-- Fragmento facilitado --
▬▬▬
La palabra maldita

Ignacio Camacho-ABC

  • La nueva avalancha es inmune a la propaganda. Con o sin confinamiento, la única opción inviable es no hacer nada

Existe ahora mismo entre los llamados «expertos» -médicos, epidemiólogos, virólogos y profesionales sanitarios en general- un amplio consenso fácilmente constatable sobre la necesidad de un nuevo confinamiento, pese al aura maldita que orla el término. Un encierro más o menos breve, más o menos severo, para frenar la creciente saturación de los hospitales antes de que desemboque en una cifra (más) insoportable de muertos. Algunas autonomías, la última de ellas Andalucía, reclaman ya de forma abierta al Gobierno que lo decrete o les facilite instrumentos legales para aplicarlo en sus territorios. El Ejecutivo se resiste por dos motivos, uno político y otro económico. El segundo es comprensible porque el tejido productivo sufriría un segundo impacto catastrófico. El primero, en cambio,responde a cálculos menos obvios: además de albergar dudas sobre la respuesta de una población muy castigada y susceptible, Moncloa sabe que otra cuarentena tumbaría su política de autobombo y que el ministro-candidato Illa quedaría quemado demasiado pronto como responsable de un fracaso clamoroso. Pero tendrá que hacer algo más que transferir el brusco rebrote del contagio a la conducta imprudente de los ciudadanos. Ese intento no va a funcionar pues, aunque el argumento no sea del todo infundado, soslaya la responsabilidad pasiva de quien solicitó y obtuvo poderes excepcionales para renunciar luego a ejercer el mando.
▬▬▬
-- Material --

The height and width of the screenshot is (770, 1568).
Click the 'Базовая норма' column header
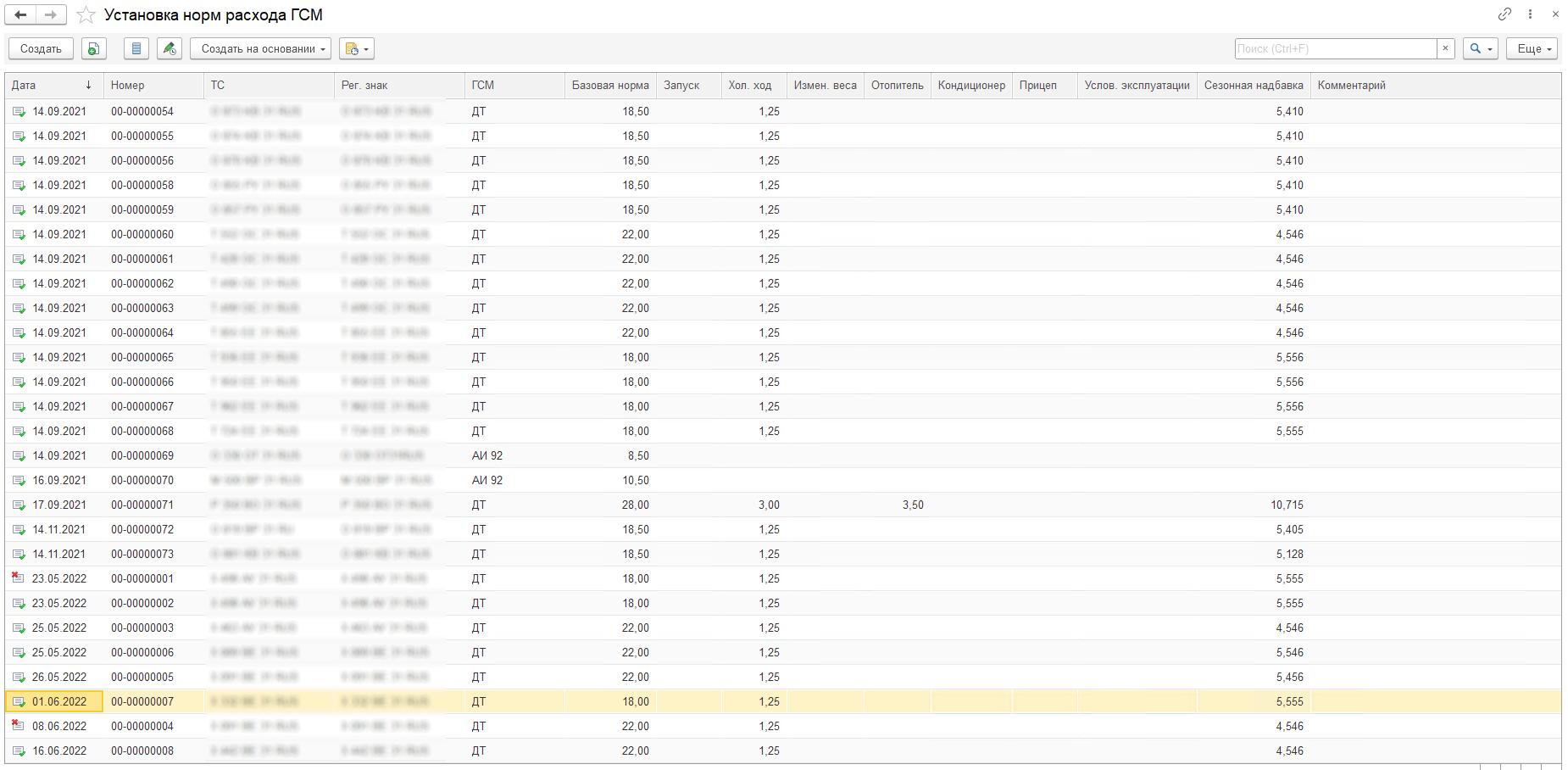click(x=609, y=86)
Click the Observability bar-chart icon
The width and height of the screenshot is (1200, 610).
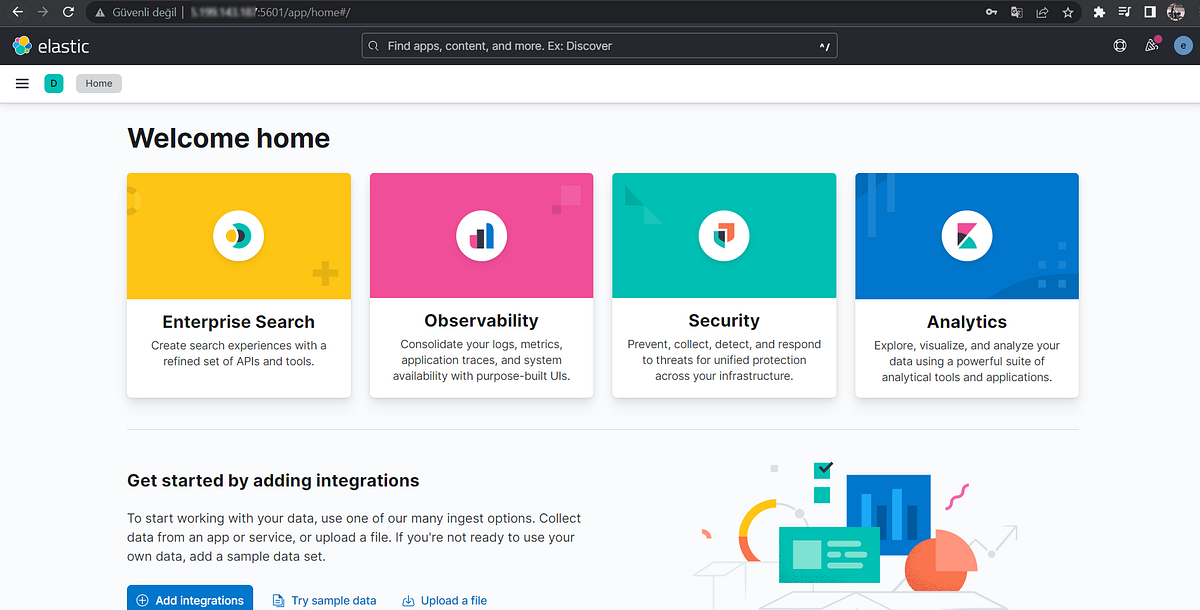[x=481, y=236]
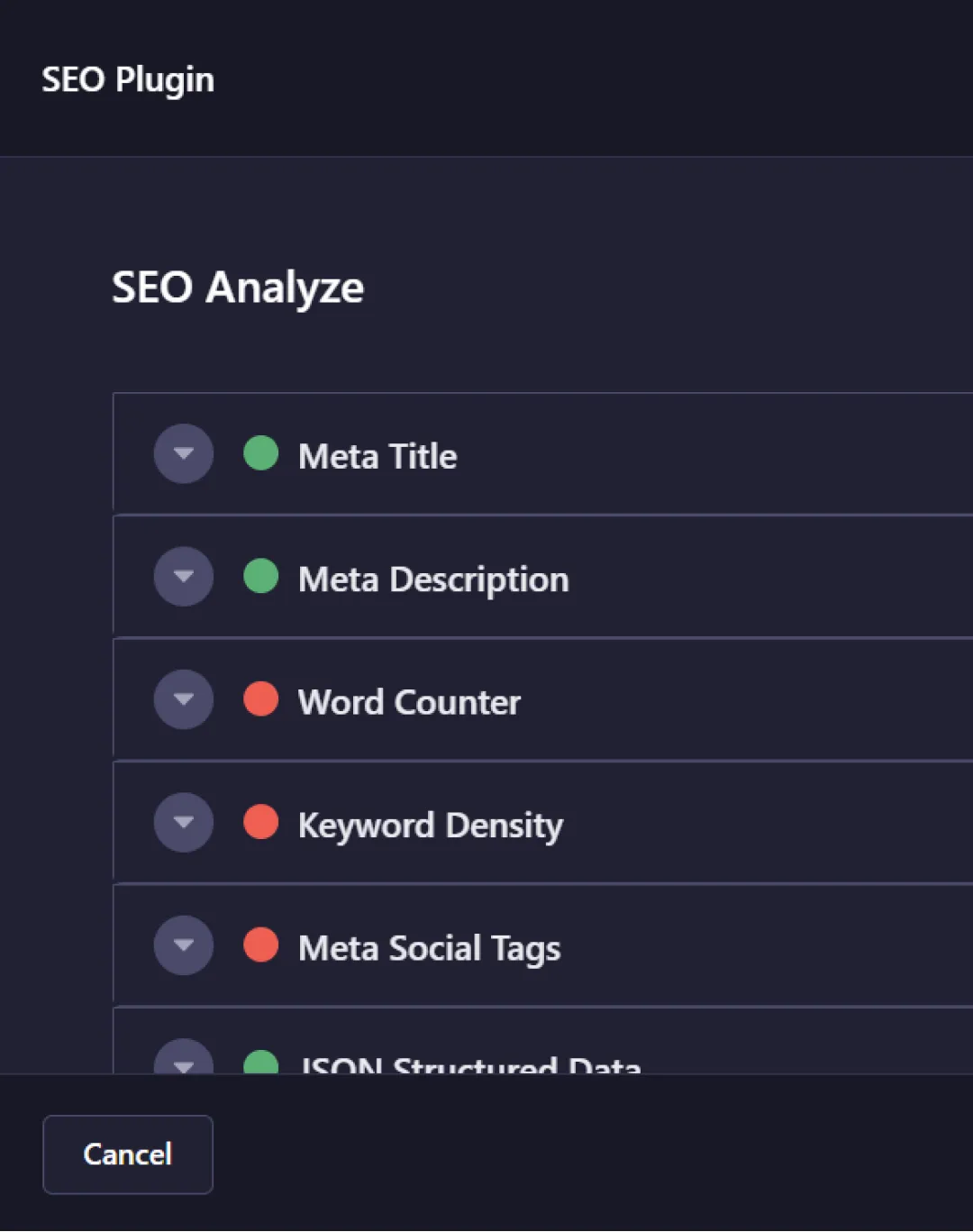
▬▬▬
-- Ejercicios por resolver --
a. En la columna sobre el nuevo confinamiento, ¿cuál es la última autonomía que ha pedido abiertamente al Gobierno que lo decrete?
b. De los dos motivos por los que el Ejecutivo se resiste al confinamiento, según la columna sobre el nuevo confinamiento, ¿por qué se considera comprensible el económico? Explícalo en una a tres frases.
c. Prosigue la columna sobre el nuevo confinamiento a partir de su última frase.
El material procede de una fuente distinta.

-- Respuestas --
a. Andalucía.

b. Se considera comprensible porque otro confinamiento haría que el tejido productivo sufriera un segundo impacto catastrófico.

c.
Esa dejación deliberada, meramente táctica, ha provocado que a Sánchez le queme ahora en las manos el estado de alarma. Con la epidemia descontrolada en todo el país no puede seguir invocando la co-gobernanza, máxime si continúa negándose a dotar a las comunidades de las herramientas adecuadas. La clausura completa tal vez resulte una mala idea, por contraproducente o por innecesaria, pero se va a hacer imprescindible implantarla en algunas regiones, municipios o comarcas antes de que las UCI queden colapsadas. Y fue el presidente quien se comprometió a ello si las autoridades territoriales se lo reclamaban. Algunas han cometido la ingenuidad de tomarle la palabra: almas cándidas que en su bendita confianza ignoran la fábula del escorpión y la rana.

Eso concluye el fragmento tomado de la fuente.